We all know the old adadge that selling to new customers costs a lot more than selling to existing ones, so perhaps we should just stop chasing new ones – in these austere times that might make sense.
However, as I’ve mentioned here before (Customer Acquisition vs Customer Retention), it does seem that going after these expensive new customers is much more attractive than some boring direct marketing to exisiting ones. However, this blog is not about urging you to spend more time on your existing customer marketing (I’ll leave that for another day – as Chad Bauman says, “Want to get into trouble? Concentrate on new audiences” – so we’ll come back to that), but about how you should approach your new customer acquisition.
Just marketing to exisiting customers is a non starter – old customers go away or die and if you didn’t replenish the existing customer pot, you will soon run out of people to sell to. Remember, your existing customers were new customers once.

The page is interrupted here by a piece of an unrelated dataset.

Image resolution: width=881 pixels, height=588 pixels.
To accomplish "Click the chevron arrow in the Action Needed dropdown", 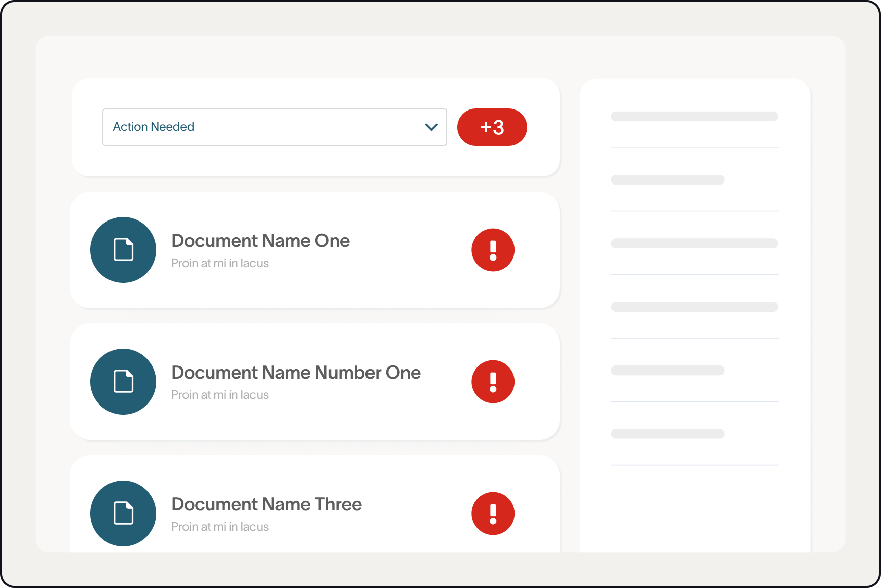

Part of the problem is that we think of marketing as a cost, something we have to spend money on and as such something to cut when times get tough. Marketing, done properly, is an investment. You are using some of today’s money to generate an income stream in the future. And that is the key and like all investments it needs analysis and decisions.
It is not enough to compare the cost of a sale to an existing customer to one to a new one. On a campaign basis that is always going to lose. What we need to look at is the lifetime value of a customer and use that information to identify the best source of future exsiting customers.and what ongoing activity is going to maximise the return. So get out those spreadsheets and start looking at your best existing customers and where to get more like them.
Lifetime Value is the key to good new customer marketing.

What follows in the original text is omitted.